Un momento después vuelve a soltar voces furiosas, esta vez dirigidas a la muchacha que se ha retrasado un poco al servirnos el té. Con sus empleados, Kissinger se muestra tan caprichoso y difícil como una diva de la ópera. Conmigo se muestra encantador. Hablamos sobre China, el objeto de su libro. Defiende una «coevolución», pero cuando le pido más detalles al respecto, contesta. «No sé exactamente cómo se puede llegar a ello. No tengo la solución mágica. Se trata de que todos arrimemos el hombro y trabajemos en esa dirección».

En lo concerniente a las demás regiones del mundo se muestra más tajante. Tomemos el caso de Afganistán. Según afirma, los gobiernos de Occidente se han propuesto crear un gobierno efectivo y un aparato de seguridad capacitado. «Pero yo no creo que estos objetivos puedan alcanzarse en un plazo temporal aceptable para nuestra opinión pública». En consecuencia, hay que redefinir la misión y ponerle fin a la guerra de tal manera que Afganistán no se convierta en una base para el terrorismo en toda Asia meridional.

«Cuando te has pasado 30 años asociado a un individuo como Mubarak, no puedes desprenderte de él así por las buenas. Le debíamos una salida honrosa»

¿Y Libia? «Nosotros teníamos un acuerdo con Gadafi, acuerdo que este más o menos respetaba», opina Kissinger. «No veo clara la necesidad de implicarnos en Libia, además está la cuestión de qué hacer después de la victoria». Lo piensa un momento y añade: «Me parece demencial pensar que el objetivo en una guerra sea el de diseñar una estrategia de salida. Si no hay un propósito claro por el que combatir, lo mejor es abstenerse de hacer la guerra».

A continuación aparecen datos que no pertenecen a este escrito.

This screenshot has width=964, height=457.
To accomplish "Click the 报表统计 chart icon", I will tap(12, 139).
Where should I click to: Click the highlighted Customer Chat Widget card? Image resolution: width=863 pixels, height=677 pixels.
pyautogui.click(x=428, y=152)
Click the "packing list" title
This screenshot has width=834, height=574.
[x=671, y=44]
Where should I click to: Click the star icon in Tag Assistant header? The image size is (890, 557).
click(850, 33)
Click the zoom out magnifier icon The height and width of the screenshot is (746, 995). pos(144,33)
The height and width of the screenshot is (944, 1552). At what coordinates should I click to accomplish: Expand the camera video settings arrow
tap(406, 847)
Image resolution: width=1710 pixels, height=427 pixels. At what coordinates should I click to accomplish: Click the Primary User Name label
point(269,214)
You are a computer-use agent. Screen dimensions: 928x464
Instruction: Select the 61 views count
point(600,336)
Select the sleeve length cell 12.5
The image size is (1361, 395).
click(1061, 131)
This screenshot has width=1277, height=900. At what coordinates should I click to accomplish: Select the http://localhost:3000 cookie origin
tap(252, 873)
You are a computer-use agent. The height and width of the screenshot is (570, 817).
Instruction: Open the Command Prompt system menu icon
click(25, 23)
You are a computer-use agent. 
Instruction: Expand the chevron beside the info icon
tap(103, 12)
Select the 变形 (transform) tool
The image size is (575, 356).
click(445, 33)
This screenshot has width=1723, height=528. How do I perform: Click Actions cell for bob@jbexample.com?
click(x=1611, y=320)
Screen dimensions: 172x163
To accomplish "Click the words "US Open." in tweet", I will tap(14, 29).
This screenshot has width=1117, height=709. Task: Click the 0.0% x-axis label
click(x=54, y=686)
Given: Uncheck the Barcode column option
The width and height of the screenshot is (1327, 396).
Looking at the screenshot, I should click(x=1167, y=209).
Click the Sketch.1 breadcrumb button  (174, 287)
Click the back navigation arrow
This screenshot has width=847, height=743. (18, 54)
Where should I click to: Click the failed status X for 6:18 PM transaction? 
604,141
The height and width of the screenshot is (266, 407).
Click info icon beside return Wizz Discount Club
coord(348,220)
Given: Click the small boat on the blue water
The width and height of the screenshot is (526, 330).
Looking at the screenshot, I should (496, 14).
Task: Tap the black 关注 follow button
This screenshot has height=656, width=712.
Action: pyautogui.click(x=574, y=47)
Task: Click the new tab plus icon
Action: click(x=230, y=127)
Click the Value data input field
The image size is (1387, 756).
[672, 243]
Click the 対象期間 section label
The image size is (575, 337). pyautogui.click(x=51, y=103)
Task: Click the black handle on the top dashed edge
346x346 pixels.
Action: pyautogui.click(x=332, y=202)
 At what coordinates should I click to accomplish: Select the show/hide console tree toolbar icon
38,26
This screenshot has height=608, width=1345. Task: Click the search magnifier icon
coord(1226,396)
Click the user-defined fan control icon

¿Y qué piensa de la primavera árabe? El viejo diplomático se siente anonadado ante la retirada del apoyo estadounidense al presidente egipcio Hosni Mubarak de la noche a la mañana. «Cuando te has pasado 30 años asociado a un individuo, no puedes desprenderte de él así por las buenas, como si la relación nunca hubiera existido Tampoco estábamos obligados a garantizarle diez años más en el poder, pero sí que le debíamos una salida honrosa», argumenta.

Kissinger es una de las últimas figuras políticas de la generación que diferenciaba con claridad entre la esfera pública y la privada. Se niega a hablar de su familia. Está casado en segundas nupcias con Nancy desde 1974. Su primer matrimonio fue con Ann Fleischer, con quien tuvo dos hijos. Tampoco habla de sus amigos, aunque su último libro está dedicado al modisto Óscar de la Renta y su mujer. Cuando le pregunto por sus amistades en general, se limita a contestar: «Mis amistades acostumbran a ser permanentes». Hace una pausa, sonríe y añade: «Lo mismo que mis enemistades».

Incluso le cuesta hablar de sus hobbies, como el fútbol, aunque sí tiene sugerencias para la FIFA. A fin de penalizar el juego defensivo, los empates a cero tendrían que ser castigados con cero puntos. Tampoco es que Kissinger piense que los dirigentes del fútbol mundial vayan a hacerle mucho caso, pero insiste. «Lo que la FIFA necesita es una primavera árabe «.